Nagios WMS probe
Test WMS service with job submission to CEs.It is based on the
python-GridMon library developed by the
SAM team. Details about the command line parameters can be found
here.
Installation
This probe need to be installed on a WMS User Interface because it use wms-cli commands to monitor WMS.
Dependencies
python |
>= 2.4 |
python-ldap |
|
openssl |
>= 0.9.8e-12 |
nagios-submit-conf |
>= 0.2 |
python-GridMon |
>= 1.1.10 |
About the last two rpms they can be install using this repository:
[egi-sam]
name=EGI SAM repo
baseurl=http://repository.egi.eu/sw/production/sam/1/$basearch
enabled=1
gpgcheck=0
protect=1
priority=10
WMS Metrics
- emi.wms.WMS-JobState. Submits grid job to CE(s) via WMS under test. Accepts passive check updates from emi.wms.WMS-JobMonit.
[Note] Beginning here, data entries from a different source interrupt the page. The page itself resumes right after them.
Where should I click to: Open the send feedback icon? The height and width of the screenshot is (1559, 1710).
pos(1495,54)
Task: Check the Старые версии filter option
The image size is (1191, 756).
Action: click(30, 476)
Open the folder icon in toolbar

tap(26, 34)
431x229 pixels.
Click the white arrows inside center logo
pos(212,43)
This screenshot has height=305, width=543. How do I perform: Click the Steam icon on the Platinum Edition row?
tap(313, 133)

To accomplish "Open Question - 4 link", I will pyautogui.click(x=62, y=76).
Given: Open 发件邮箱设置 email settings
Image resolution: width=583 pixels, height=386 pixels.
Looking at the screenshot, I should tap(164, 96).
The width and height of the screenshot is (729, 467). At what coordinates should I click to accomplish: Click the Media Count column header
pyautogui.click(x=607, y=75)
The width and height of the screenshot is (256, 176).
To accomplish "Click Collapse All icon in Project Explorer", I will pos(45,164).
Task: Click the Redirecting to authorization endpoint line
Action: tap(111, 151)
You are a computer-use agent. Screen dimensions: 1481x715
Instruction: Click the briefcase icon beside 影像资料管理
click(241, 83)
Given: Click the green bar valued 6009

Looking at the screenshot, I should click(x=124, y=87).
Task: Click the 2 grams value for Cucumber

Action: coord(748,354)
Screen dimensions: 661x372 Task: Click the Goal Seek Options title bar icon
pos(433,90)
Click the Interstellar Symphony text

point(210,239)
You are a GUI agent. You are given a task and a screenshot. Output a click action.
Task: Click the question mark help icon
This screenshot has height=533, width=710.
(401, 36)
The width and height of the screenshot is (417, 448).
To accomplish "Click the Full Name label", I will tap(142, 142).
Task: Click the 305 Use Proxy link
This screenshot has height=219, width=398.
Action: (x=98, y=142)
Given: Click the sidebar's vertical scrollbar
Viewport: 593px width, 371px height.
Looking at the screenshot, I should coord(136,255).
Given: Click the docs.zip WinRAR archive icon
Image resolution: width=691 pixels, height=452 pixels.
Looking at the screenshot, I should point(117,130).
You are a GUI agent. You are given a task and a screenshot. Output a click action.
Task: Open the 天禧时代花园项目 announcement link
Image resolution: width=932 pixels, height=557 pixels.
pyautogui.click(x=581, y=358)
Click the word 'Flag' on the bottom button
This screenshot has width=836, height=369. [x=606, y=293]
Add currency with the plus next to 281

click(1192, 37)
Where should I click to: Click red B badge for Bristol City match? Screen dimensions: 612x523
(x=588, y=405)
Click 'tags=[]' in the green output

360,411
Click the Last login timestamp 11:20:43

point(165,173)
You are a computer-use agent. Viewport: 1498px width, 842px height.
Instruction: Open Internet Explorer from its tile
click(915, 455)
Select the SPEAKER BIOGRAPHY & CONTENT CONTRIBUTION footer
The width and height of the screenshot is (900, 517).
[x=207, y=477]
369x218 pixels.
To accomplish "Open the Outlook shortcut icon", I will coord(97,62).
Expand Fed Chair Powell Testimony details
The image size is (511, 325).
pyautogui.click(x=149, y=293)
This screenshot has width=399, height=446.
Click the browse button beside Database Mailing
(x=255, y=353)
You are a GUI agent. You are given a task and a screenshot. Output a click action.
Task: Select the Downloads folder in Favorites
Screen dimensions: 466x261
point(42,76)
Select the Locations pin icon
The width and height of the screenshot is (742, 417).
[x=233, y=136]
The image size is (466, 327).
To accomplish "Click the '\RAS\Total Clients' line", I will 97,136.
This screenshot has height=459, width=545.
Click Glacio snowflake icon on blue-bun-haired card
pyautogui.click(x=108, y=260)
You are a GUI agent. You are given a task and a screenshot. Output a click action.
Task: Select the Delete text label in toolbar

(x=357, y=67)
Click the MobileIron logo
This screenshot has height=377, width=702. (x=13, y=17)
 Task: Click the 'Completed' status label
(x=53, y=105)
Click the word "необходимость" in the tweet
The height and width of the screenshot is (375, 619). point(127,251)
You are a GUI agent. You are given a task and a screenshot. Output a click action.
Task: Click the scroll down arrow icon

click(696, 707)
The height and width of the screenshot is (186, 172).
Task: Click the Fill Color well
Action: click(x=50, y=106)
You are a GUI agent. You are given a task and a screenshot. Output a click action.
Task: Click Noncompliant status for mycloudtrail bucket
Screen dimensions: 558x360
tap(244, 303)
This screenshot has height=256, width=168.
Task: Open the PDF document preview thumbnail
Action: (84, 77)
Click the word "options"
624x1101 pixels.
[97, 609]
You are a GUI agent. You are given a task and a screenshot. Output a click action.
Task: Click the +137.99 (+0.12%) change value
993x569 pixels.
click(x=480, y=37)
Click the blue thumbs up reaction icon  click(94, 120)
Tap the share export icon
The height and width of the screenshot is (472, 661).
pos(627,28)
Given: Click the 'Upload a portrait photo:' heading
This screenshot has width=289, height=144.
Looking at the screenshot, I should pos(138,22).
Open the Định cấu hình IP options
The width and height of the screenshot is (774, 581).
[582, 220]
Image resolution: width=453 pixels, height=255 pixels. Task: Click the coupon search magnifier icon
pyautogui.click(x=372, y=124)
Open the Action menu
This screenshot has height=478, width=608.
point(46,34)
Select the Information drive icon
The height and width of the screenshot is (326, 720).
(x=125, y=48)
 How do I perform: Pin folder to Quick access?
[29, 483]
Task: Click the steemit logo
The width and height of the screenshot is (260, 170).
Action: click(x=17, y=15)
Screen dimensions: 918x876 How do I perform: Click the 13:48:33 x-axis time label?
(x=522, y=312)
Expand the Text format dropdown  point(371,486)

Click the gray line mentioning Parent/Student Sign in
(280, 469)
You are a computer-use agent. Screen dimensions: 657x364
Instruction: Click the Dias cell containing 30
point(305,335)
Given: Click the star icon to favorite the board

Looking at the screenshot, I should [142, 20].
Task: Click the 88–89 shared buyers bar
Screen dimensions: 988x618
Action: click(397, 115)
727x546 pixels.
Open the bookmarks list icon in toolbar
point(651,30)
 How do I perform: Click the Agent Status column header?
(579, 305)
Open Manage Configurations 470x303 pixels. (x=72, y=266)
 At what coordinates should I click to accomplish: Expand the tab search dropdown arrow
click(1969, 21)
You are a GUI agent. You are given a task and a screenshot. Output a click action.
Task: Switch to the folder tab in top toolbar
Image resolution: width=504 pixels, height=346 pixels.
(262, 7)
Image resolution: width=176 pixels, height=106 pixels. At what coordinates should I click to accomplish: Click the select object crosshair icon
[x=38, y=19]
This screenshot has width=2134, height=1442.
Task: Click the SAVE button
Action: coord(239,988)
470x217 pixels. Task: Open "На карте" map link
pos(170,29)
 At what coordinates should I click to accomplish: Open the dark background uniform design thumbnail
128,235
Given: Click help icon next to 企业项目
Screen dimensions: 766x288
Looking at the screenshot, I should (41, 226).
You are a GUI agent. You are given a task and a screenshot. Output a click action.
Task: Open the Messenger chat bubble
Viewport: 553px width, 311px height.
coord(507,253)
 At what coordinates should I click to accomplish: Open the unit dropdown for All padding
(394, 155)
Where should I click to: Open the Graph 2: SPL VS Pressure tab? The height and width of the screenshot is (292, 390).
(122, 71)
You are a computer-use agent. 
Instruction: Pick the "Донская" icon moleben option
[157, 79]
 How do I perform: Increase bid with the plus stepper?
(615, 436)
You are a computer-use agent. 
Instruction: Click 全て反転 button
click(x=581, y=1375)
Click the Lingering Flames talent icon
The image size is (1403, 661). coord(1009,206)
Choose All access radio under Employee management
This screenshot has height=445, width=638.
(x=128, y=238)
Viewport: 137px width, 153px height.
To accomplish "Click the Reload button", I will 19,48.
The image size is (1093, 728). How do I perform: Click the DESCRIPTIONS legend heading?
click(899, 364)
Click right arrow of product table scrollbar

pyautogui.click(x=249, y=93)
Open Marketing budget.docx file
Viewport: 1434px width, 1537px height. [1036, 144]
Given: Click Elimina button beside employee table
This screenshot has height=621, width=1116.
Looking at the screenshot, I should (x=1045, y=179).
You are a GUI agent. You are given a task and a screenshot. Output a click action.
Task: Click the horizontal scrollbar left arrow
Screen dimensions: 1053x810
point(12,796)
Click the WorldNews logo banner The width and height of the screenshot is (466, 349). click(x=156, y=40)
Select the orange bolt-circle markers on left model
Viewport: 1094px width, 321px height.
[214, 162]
- emi.wms.WMS-JobMonit. Monitors submitted grid jobs.
- emi.wms.WMS-JobCancel. Cancel grid job.
- emi.wms.WMS-JobSubmit. Passive check. Holds terminal status of job submission.
emi.wms.WMS-JobState
This metric is used to submit jobs through the WMS under test. It accepts these parameter:
--jdl-templ <file> JDL template file (full path).
Default: <emi.wms.ProbesLocation>/WMS-jdl.template
--jdl-retrycount <val> JDL RetryCount (Default: 0).
--jdl-shallowretrycount <val> JDL ShallowRetryCount (Default: 1).
--ces-file <file> File with list of CEs. Two schemes [file:] or http:
(Default: /var/lib/gridprobes/<vo>/GoodCEs)
--prev-status <0-3> Previous Nagios status of the metric.
GoodCEs
If exists the file "
GoodCEs" all CEs from the file are OR'ed in the resulting
Requirements
ClassAdd
. Eg.
Requirements = (other.GlueCEInfoHostName == "ce106.cern.ch") || (other.GlueCEInfoHostName == "creamce.gina.sara.nl")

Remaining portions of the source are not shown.